I do love the fact that he's mentioned 'Wok food' in there, after I saw a great idea from a company that does like, noodle box in front of you... cooks up the noodles and puts it in a box, right there. Fun and cool and sort of healthy, kinda. When I told Nic about this idea he thought it was lame. He maintains that sometimes he needs time to come around to these ideas, but apparently now it's right up there, go figure!!
So after having spoken with Nic a bit further and having read this, I'm thinking what if we keep our guest list at say, 40. Close family, close friends. At the moment I'm working on the system of: If you don't bother to keep in contact with me (and vise-versa) then you're not invited. If I arranged a catch-up with you last, and I haven't seen you for 3 months since then, you're not invited. This sounds really harsh, but I don't have that many close friends. Some of those who I would have considered close would fall into those categories. I figure you can't be that good of my friend if you don't bother to get in contact with me.

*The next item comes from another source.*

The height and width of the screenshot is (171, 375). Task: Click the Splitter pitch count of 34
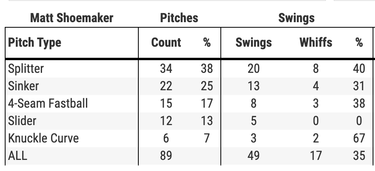tap(166, 68)
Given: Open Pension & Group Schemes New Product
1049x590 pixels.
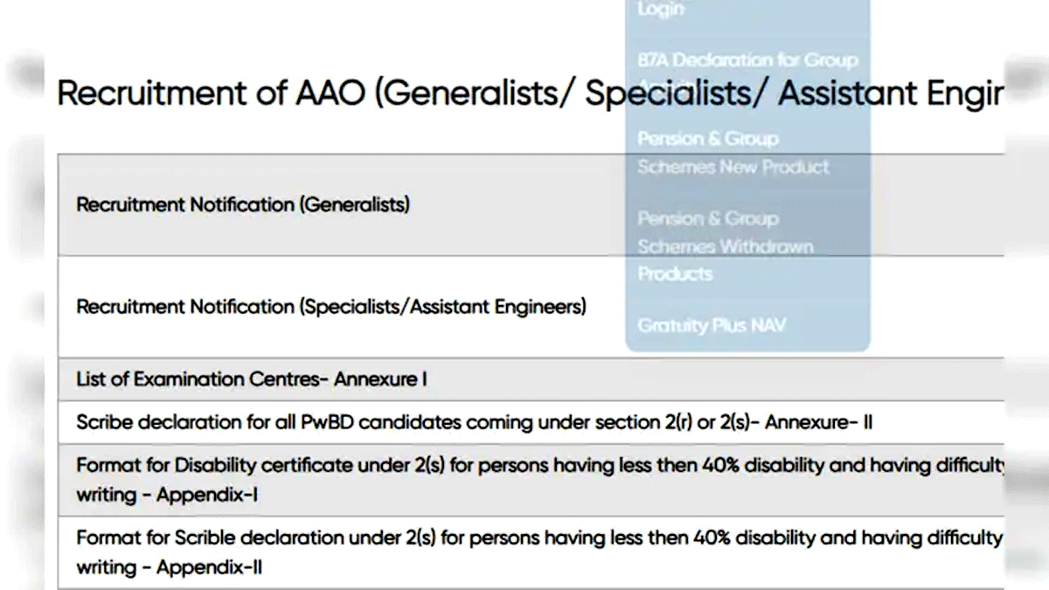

At the same time I like what Nic said about them being our friends. Which is something we're so on about- our wedding, our friends... And we still have 20 months before the wedding. I have a year of Uni, and will have a few months of teaching, probably, at a school. Things can change between now and then. Friends come and go, others get stronger. So, I think at this point, we pick a number, say 40. And work with that number. That number makes me feel much happier than 85 ever did. Look at it this way... even if we take everyone to a big restaurant, even if they charge $100 a head (we were looking at max $65 a head before), you'd only be paying $4,000 for that. Which is "only", but it's better than $8,500, which it would have been, at the same price.
Plus, we don't need to worry about inviting everyone. About the traditionalists not 'getting' it. Our immediate family should get it, if they know us, and if not, should love us anyway. Cousins? Cousins from wealth who can afford to spend $10,000 on a wedding dress alone? Mightn't get it. So maybe we forget about aunts and uncles, cousins, random people we used to see every saturday and don't any more, or who we used to live with, but don't now, and don't keep in touch. Forget about them. Invite the people we want. The awesome people. The people who come for dinner, or who offer support and love through crappy assignments at Uni. The people we want.
I feel so much more at ease with this change. It's not a huge change, not really. It's not an elopement - we're still having a wedding, but it's something else now. It's smaller. It's going to be intimate. We can rent a holiday house and get married under a tree with mountains in the background because it's probably going to be ok to have 40 people there to do that. And if we want to go to a winery or a restaurant for the reception, we can probably just go out and do dinner, instead of subscribing to a 'wedding package'... and even if we do, it won't be as huge and expensive as it was going to be.
I can't imagine having a wedding with 250 guests. Good lord.
Speaking of people coming for dinner, that's happening tonight, so I'd best go tidy up, lest they think I slouch around in a shirt with no bra on, watching period dramas and cuddling endlessly with the kitten. (She's the fricken best cuddler I've ever met by the way. There's not much that can make you feel as loved as when an animal chooses to sleep on you. Out of all the available couch cushions, cat-scratch-platforms and beanbags available in our house, she decided my stomach was the softest, squishiest and warmest place to lay her little tired head. Oh, how privileged I feel.)